Nash was unable to make a determination because of Shover's agitation, the entry order says.

"Mr. Shover was exhibiting bizarre behavior suggesting psychotic and highly irrational thoughts, including that he and his stalking victim would settle down together, and that she was in love with him."

In Shover's voluminous probation file, his probation officer, Charlene Cook, wrote a litany of minor offenses that led to additional counts of violating probation.

Shover's underlying sentence is for 2007 convictions for possession of cocaine and marijuana and cultivation of marijuana.

Shover was convicted of violating his probation after staring at Choquette at IROC in Derby in Jan. 2010.

In two 2010 evaluations, Shover was found competent to stand trial. He was sentenced to 180 days for that offense and was released September 7, 2010, according to Cook's report.

That's when the trouble with the church and other women began. Shover was given permission to go to the Church of God in Derby, where Deb Cogan reported that he behaved oddly toward her daughter and to a young child. Cogan said his disturbances at church left little time to actually worship. Even after being asked to leave the church and never return, Shover continued to harass parishioners, the report says.

In October 2010, Shover was living with his ex-partner and teenage daughter. The former girlfriend said he was abusive and harassing toward her and said he had engaged in stalking behaviors toward the teen girl. He was asked to leave and was thereafter homeless.
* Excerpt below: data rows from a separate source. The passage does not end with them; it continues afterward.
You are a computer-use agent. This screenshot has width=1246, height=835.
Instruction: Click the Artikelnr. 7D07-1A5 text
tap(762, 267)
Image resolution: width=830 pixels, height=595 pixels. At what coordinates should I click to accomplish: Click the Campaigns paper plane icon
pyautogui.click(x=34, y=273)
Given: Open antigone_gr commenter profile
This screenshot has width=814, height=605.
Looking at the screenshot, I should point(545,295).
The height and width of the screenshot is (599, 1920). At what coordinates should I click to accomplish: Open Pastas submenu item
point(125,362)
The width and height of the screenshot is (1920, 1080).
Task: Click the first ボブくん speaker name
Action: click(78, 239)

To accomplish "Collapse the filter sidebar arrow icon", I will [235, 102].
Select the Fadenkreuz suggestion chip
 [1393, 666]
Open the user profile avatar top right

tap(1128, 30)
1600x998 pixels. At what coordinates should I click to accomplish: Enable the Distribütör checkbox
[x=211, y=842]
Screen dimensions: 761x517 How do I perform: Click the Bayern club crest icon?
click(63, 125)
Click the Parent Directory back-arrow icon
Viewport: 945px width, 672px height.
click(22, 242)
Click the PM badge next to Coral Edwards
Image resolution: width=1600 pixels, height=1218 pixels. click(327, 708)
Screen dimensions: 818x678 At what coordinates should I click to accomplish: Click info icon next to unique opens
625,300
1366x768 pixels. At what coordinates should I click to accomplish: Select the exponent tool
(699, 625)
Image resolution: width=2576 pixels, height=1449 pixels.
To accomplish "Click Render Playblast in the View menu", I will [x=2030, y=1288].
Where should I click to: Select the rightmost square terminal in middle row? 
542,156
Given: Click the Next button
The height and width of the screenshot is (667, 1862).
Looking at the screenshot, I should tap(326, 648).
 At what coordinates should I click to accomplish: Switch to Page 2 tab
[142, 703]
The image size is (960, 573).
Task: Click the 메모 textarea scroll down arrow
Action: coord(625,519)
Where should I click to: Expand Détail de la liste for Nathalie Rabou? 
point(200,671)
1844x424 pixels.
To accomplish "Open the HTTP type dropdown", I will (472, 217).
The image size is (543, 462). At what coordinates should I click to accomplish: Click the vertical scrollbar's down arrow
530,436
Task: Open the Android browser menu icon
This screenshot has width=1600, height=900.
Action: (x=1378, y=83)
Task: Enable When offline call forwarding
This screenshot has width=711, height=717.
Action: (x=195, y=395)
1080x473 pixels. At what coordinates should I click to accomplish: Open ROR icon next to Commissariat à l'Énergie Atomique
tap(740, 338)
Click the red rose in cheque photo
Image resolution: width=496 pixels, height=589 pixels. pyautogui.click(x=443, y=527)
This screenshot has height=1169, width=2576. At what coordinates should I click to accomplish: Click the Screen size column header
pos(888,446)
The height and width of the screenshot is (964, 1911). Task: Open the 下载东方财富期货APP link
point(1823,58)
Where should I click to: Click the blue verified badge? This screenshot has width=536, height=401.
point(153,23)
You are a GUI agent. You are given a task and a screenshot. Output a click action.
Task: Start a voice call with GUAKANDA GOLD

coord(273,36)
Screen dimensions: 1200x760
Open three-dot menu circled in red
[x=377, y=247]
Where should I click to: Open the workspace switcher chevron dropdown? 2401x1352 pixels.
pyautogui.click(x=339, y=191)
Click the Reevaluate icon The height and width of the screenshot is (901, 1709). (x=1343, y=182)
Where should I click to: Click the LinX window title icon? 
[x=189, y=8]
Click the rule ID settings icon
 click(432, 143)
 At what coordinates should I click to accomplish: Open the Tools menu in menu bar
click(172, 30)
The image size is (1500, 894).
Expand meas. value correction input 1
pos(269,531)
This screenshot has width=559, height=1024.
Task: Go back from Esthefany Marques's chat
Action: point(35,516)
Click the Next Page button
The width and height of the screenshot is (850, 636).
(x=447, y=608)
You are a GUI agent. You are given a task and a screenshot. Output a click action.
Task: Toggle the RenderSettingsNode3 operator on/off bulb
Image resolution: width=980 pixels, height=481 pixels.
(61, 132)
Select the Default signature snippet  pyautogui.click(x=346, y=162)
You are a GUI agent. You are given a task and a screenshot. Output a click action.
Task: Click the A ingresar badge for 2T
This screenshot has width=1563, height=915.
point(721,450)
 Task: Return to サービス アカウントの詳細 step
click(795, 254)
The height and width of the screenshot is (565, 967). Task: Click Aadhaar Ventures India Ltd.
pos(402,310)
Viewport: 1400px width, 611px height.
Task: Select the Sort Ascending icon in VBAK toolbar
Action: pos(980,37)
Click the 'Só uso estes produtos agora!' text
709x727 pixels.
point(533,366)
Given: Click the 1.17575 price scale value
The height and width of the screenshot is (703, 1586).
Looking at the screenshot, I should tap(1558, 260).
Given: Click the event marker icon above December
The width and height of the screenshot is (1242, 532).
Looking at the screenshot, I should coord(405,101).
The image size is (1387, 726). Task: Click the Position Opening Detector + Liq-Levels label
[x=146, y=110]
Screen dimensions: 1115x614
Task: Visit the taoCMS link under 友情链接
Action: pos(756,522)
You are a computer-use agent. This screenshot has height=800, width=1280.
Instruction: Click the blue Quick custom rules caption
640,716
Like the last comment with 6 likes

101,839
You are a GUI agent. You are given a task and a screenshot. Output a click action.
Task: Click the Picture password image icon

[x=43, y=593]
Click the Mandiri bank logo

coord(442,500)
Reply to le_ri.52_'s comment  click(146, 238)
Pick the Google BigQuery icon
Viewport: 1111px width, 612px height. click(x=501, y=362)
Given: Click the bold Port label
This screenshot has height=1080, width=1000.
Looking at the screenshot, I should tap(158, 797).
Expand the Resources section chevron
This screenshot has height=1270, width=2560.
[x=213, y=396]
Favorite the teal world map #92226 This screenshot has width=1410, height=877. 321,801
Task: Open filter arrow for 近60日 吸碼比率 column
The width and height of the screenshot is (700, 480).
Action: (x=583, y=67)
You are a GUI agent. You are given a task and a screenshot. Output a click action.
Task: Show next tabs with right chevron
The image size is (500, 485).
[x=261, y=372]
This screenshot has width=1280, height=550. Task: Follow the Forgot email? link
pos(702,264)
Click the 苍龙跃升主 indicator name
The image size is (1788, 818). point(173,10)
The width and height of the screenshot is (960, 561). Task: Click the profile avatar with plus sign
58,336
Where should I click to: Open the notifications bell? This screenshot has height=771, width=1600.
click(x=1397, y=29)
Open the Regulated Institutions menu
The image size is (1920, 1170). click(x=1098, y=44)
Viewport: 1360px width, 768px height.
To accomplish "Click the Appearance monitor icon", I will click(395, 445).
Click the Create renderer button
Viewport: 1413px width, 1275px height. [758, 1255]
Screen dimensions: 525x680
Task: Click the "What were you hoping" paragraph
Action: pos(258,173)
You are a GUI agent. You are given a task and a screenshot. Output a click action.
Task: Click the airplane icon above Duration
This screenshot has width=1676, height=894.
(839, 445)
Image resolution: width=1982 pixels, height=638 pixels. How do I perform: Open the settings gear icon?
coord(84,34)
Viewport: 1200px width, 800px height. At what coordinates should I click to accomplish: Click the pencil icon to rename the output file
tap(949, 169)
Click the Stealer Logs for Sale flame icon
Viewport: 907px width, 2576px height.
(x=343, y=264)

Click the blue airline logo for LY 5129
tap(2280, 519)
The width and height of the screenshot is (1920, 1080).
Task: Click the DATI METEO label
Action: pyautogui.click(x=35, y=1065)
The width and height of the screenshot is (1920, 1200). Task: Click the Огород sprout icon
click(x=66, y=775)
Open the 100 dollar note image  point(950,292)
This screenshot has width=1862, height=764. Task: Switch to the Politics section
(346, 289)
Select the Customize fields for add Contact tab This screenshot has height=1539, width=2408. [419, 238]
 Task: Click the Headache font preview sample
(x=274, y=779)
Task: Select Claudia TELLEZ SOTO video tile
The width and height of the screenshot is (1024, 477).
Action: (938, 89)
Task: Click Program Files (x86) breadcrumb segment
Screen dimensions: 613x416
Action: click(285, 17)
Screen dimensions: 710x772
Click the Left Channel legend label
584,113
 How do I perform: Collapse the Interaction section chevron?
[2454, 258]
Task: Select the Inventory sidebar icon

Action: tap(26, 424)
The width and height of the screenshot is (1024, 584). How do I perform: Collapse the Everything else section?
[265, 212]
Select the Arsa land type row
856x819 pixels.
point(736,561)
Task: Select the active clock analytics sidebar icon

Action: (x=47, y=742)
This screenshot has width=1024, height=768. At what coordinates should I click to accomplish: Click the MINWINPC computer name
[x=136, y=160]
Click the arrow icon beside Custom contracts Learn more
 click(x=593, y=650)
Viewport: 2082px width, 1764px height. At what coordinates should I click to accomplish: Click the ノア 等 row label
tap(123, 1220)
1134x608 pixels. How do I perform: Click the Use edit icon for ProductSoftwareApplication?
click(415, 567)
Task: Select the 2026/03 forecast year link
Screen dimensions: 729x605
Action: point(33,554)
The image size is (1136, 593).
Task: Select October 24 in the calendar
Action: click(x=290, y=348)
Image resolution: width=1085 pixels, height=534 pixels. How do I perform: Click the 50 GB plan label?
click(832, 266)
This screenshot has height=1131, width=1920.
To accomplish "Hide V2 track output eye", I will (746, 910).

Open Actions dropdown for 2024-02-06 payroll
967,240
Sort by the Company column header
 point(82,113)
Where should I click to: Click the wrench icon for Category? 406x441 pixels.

That led him to housing specialist Sandy Morrissey, who works from Northeast Kingdom Community Action, who also became a victim of stalking behaviors, Cook's report says.

Other complaints came from a woman who said Shover wouldn't stop pounding on her door and from a teen working at a mini mart who was bothered by Shover spending hours in the store singing to her.

Concerned, Cook asked for Shover to be evaluated at Northeast Kingdom Mental Health, which deemed him safe to return to the community on Feb. 1 of this year.

Later that day Shover turned up at a blood drive where Choquette was broadcasting live and stood within five feet of her.